◆ PAGE TEXT
At that time, she had lost a four-year-old daughter, a husband, and two brothers to, respectively, sudden illness, alcoholism, and workplace accidents. Her Irish-American identity was a kind of portal between past and present, shrouded in tragedy, marked by resilience, and carried by her voice — by all living accounts, the gregarious voice of a natural storyteller.
And what is the Irish-American voice? Is it sickness and famine, alcoholism and addiction, Catholic guilt and shotgun weddings, war and poverty and displacement, dangerous factories and soul-crushing jobs? Is it pure, condensed anguish (or worse), like Frank McCourt’s iconically “miserable Irish Catholic childhood”? Perhaps it is fatalism mixed with a wicked sense of humor, like the work of Maeve Brennan, a brilliant literary light extinguished by circumstance and fated to wander New York City like a heartbroken ghost. Perhaps it is the dark symmetry in the life and death of Eugene O’Neill, who, in his own last words, was “[b]orn in a hotel room — and God damn it — died in a hotel room.” Or perhaps it is what these storytellers were able to show us about ourselves in the well-worn years spent “between hotel rooms,” so to speak.

◆ WRITTEN INSTRUCTION A
Do these statements agree with the passage about the Irish-American voice? Answer yes or no for each, and quote the deciding words. (i) The woman's husband was lost to alcoholism. (ii) Eugene O'Neill said he was born in a hotel room. (iii) Maeve Brennan was fated to wander Boston.
◆ WRITTEN INSTRUCTION B
Which writers does the passage about the Irish-American voice name?
◆ WRITTEN INSTRUCTION C
Could you carry the passage about the Irish-American voice on past its last sentence?
The listing that comes next has no connection to the passage about the Irish-American voice.

◆ STORED DATA
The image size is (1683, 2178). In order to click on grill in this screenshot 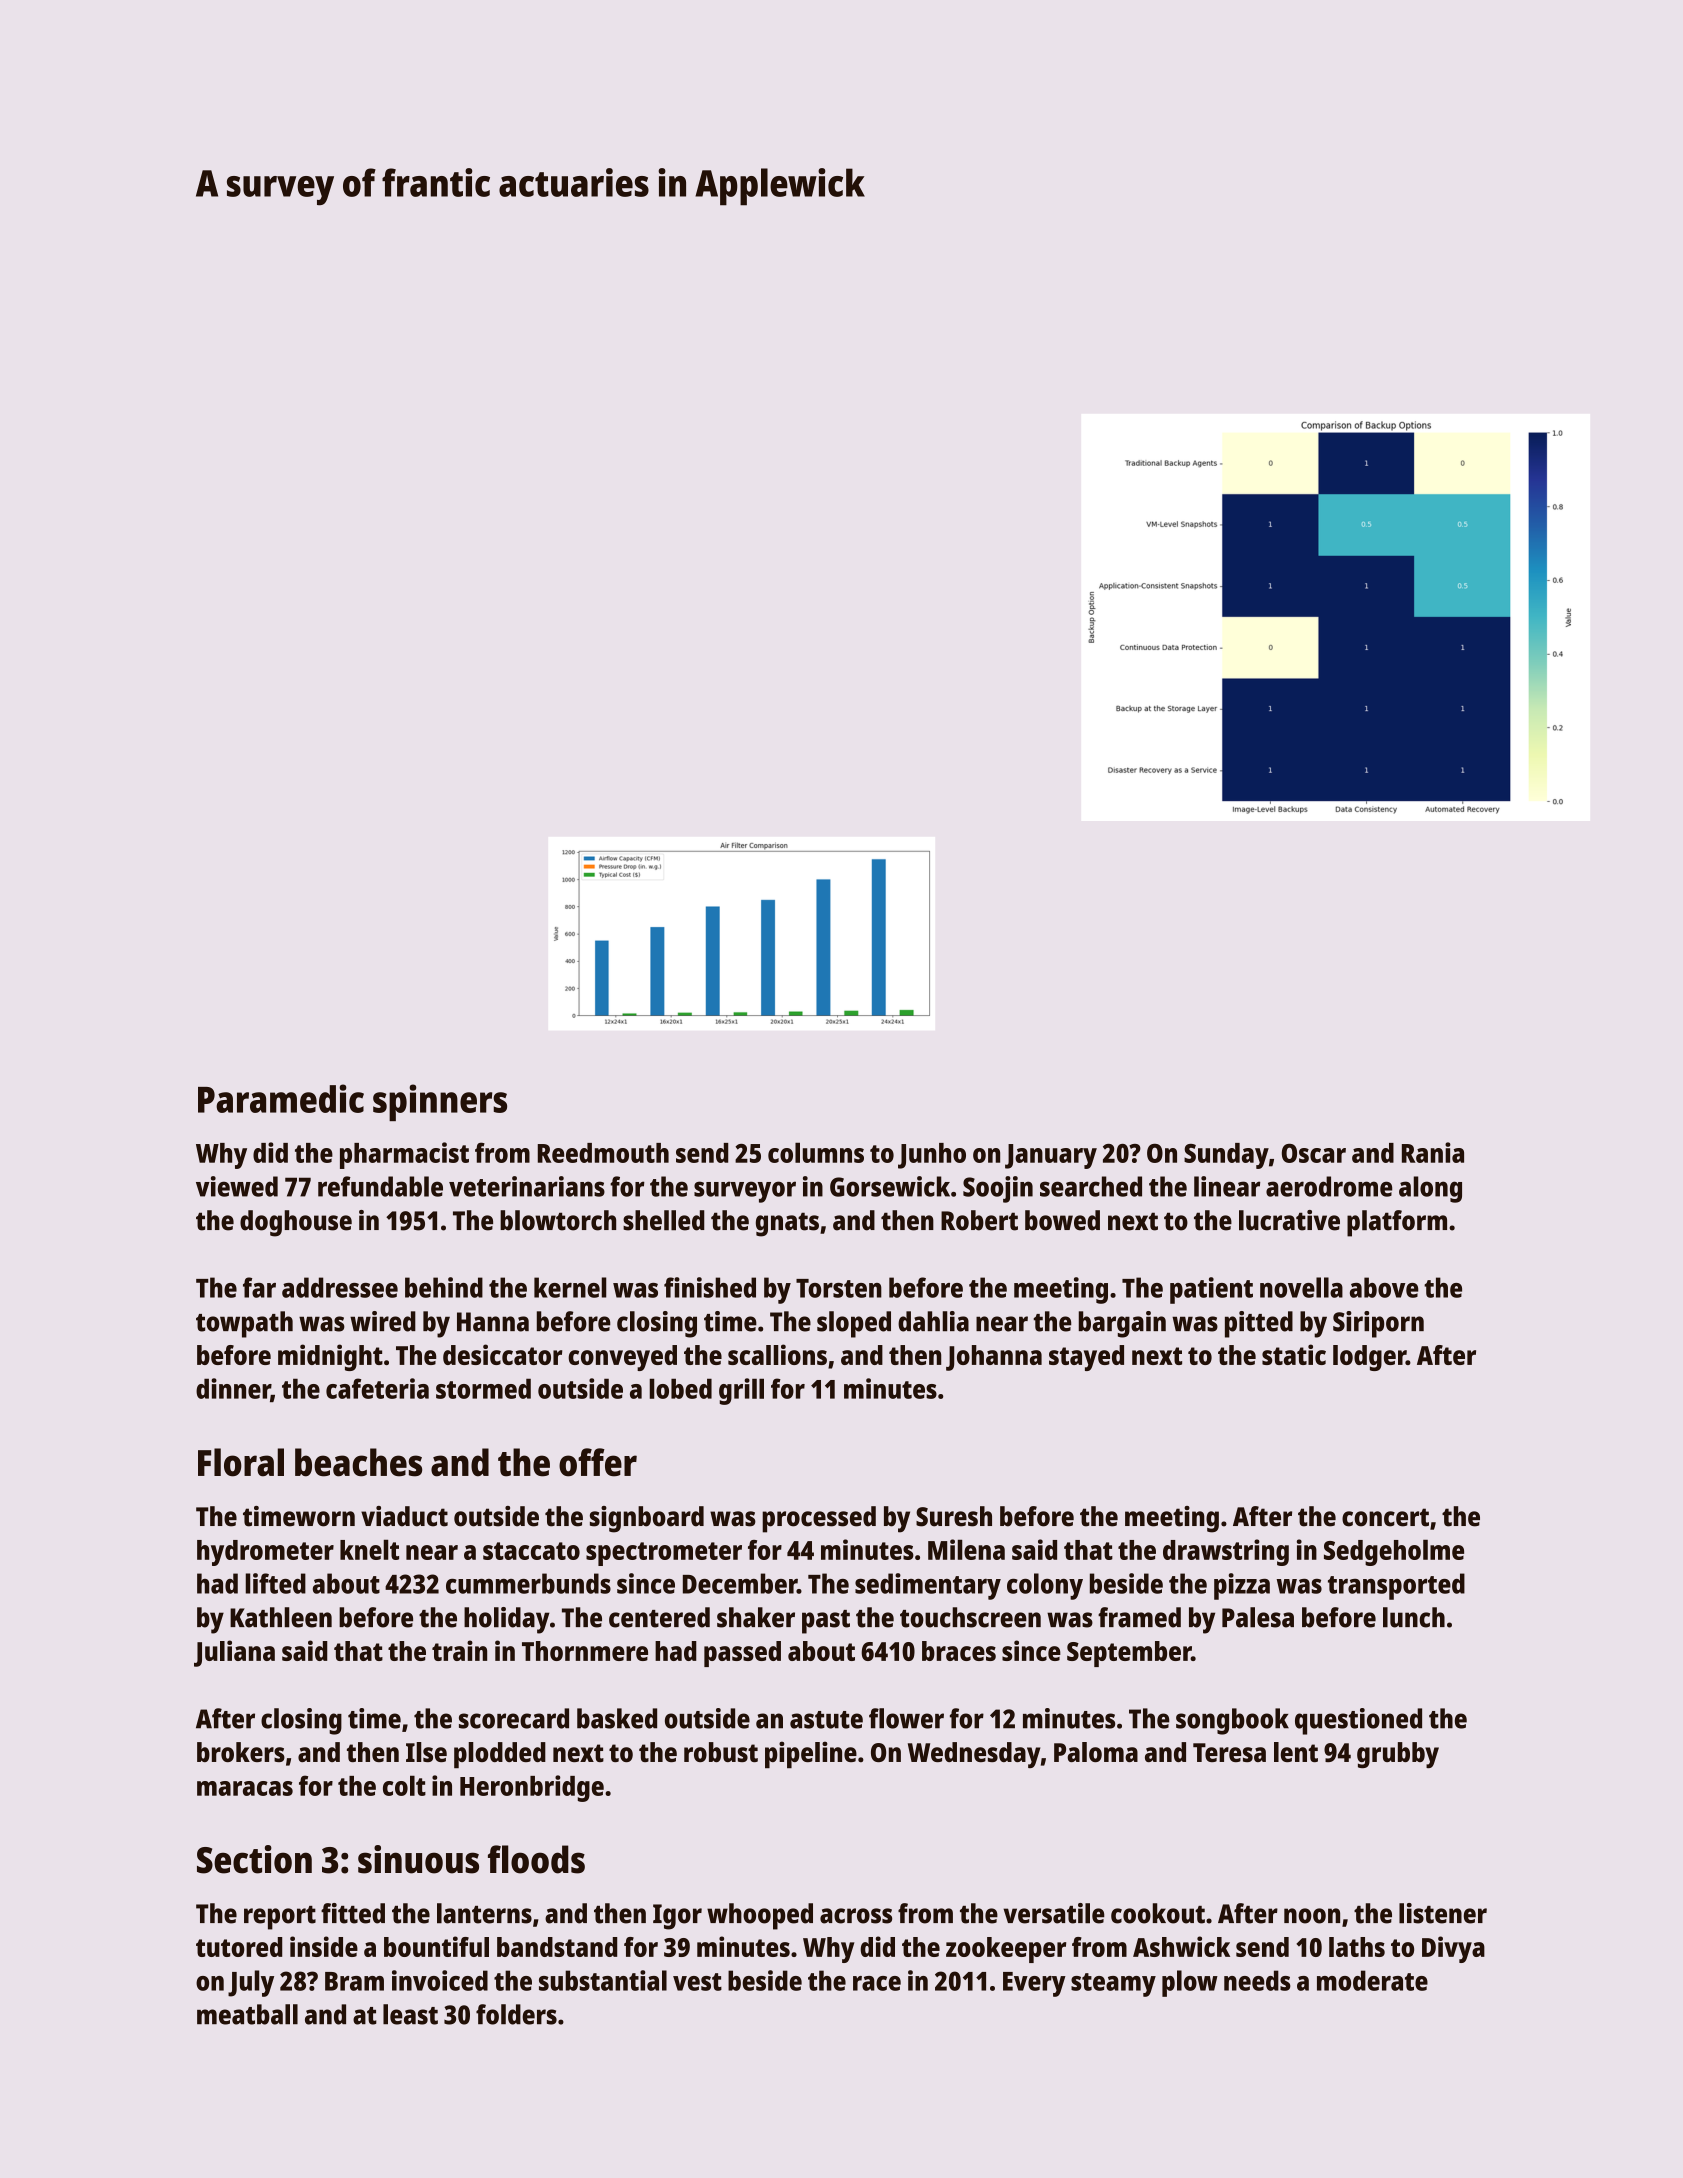, I will do `click(741, 1391)`.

◆ EXPECTED ANSWER A
(i) Yes: "a four-year-old daughter, a husband, and two brothers to, respectively, sudden illness, alcoholism, and workplace accidents"
(ii) Yes: "[b]orn in a hotel room — and God damn it — died in a hotel room."
(iii) No: "fated to wander New York City like a heartbroken ghost"

◆ EXPECTED ANSWER B
Frank McCourt, Maeve Brennan, Eugene O'Neill

◆ EXPECTED ANSWER C
The Writing Irish of New York, a new collection of 23 essays edited by Colin Broderick, is a great repository of truths — harsh, ecstatic, and otherwise — about the Irish-American experience, from the Great Famine to the present day. It is part history and part memoir, part craft essay, part confessional, and part dispatch from skid row. It’s a patchwork quilt of the Irish voice in the United States, a voice developed in exile, in a purgatorial space between two continents, and, as Broderick notes in his introduction, stitched together with a “fine green thread.” Bursting with life, it’s an earnest, wide-ranging, and unsparing tribute to artistic struggle, whether it begins behind a typewriter in a crumbling tenement house or in the scribblings of a ratty notebook held against a barstool at CBGB. The endeavor feels fittingly similar to John Dos Passos’s U.S.A. trilogy (1930–1936): it is history by mosaic, occasionally stylized by a stream-of-consciousness lyricism, and woven with Broderick’s astute biographical interludes on relevant figures (the aforementioned Brennan and O’Neill, J. P. Donleavy, Jimmy Breslin, Brendan Behan, and John F. Kennedy Jr., to name a few).
The essayists run the gamut of artistic practice, from novelists to journalists, songwriters, poets, musicians, dancers, actors, playwrights, and screenwriters. Most shifted focus and artistic discipline at least once or twice during their lifetimes. Each has reckoned with Ireland and each has reckoned with New York City — and, in their journeys, each has found something worth passing along.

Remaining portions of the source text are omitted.